Common genetic alterations in glioma tumorigenesis and progression. Grade 2 gliomas include well-differentiated oligodendrogliomas (O), oligoastrocytomas (OA), and diffuse astrocytomas (A) (72). All three types of tumors undergo two sequential genetic alterations for tumorigenesis: first, a mutation in isocitrate dehydrogenase 1 (IDH1) or IDH2, and second, homozygous deletion of chromosome arms 1p and 19q or tumor protein p53 (TP53) mutation. The IDH mutation event occurs at some point in the transformation from the glioma cell of origin to a glioma cell. The second genetic event contributes to the histopathological and clinical phenotype of the resulting tumor. For example, oligodendrogliomas usually contain 1p and 19q loss, whereas astrocytomas have TP53 mutations. The oligoastrocytomas can contain either genetic alteration. Grade 2 tumors can progress to grade 3 anaplastic oligodendrogliomas (AO), anaplastic oligoastrocytomas (AOA), and anaplastic astrocytomas (AA), as well as to grade 4 secondary glioblastomas (sGBM) and secondary glioblastomas with oligodendroglial component (sGBMO) (72).
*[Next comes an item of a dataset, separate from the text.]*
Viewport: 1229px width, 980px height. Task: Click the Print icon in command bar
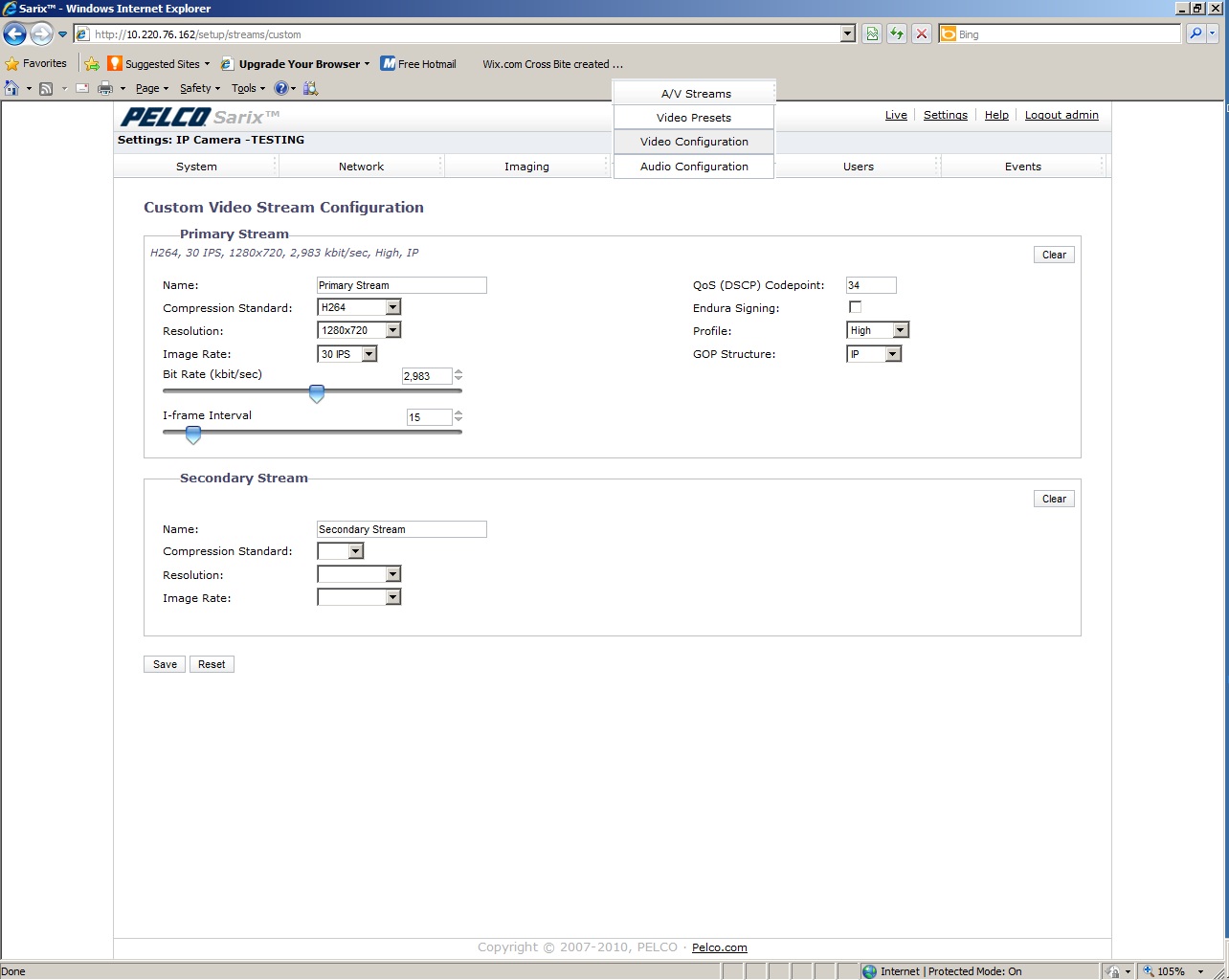[105, 88]
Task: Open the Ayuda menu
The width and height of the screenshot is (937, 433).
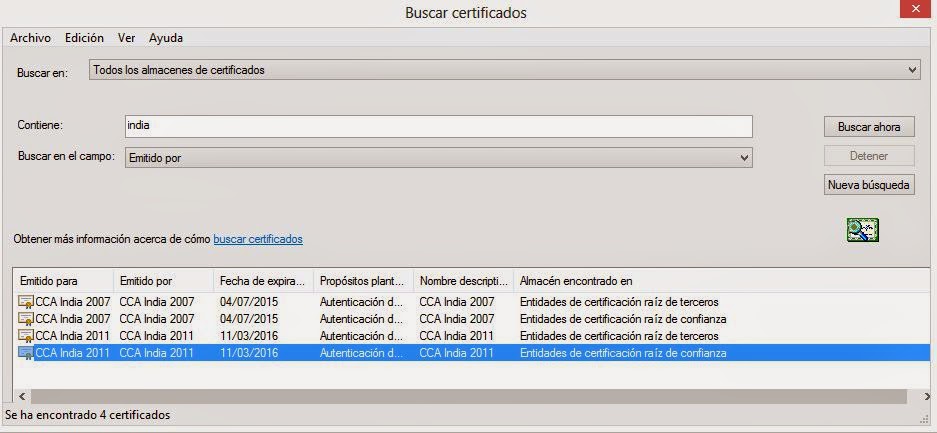Action: tap(165, 38)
Grade 1 pilocytic astrocytomas (PA) and grade 4 primary GBMs (prGBM) arise de novo (72), do not frequently contain IDH mutations, and contain other alterations that are rare in the IDH mutation–containing tumors (54). It is not known whether these tumors arise from the same cell type. CDKN2A and 2B = cyclin-dependent kinase inhibitor 2A and 2B; EGFR = epidermal growth factor receptor; HD = homozygous deletion; PTEN = phosphatase and tensin homolog; WHO = World Health Organization.

Figure 4

Model for activation of hypoxia-inducible factor 1 (HIF-1) by isocitrate dehydrogenase 1 (IDH1) mutations. HIF-1α is hydroxylated by HIF prolyl hydroxylase (PHD), which targets HIF-1α for ubiquitylation by von Hippel Lindau protein (vHL) and subsequent proteasomal degradation. PHDs require O₂ and α-ketoglutarate (α-KG) as substrates (82). When stabilized, HIF-1α dimerizes with HIF-1β and activates transcription of targets such as solute carrier family 2 member 1 (SLC2A1) and vascular endothelial growth factor (VEGF) (82). IDH1^wt converts isocitrate to α-ketoglutarate, and IDH1^R132H converts α-ketoglutarate to 2-hydroxyglutarate. By consuming α-ketoglutarate, IDH1^R132H may lower the availability of this substrate, which would decrease PHD activity and lead to HIF-1α stabilization. Also, based on its structural similarity to α-ketoglutarate, 2-hydroxyglutarate has been hypothesized to competitively inhibit PHD activity by occupying PHD α-ketoglutarate binding sites (83). Ub = ubiquitin.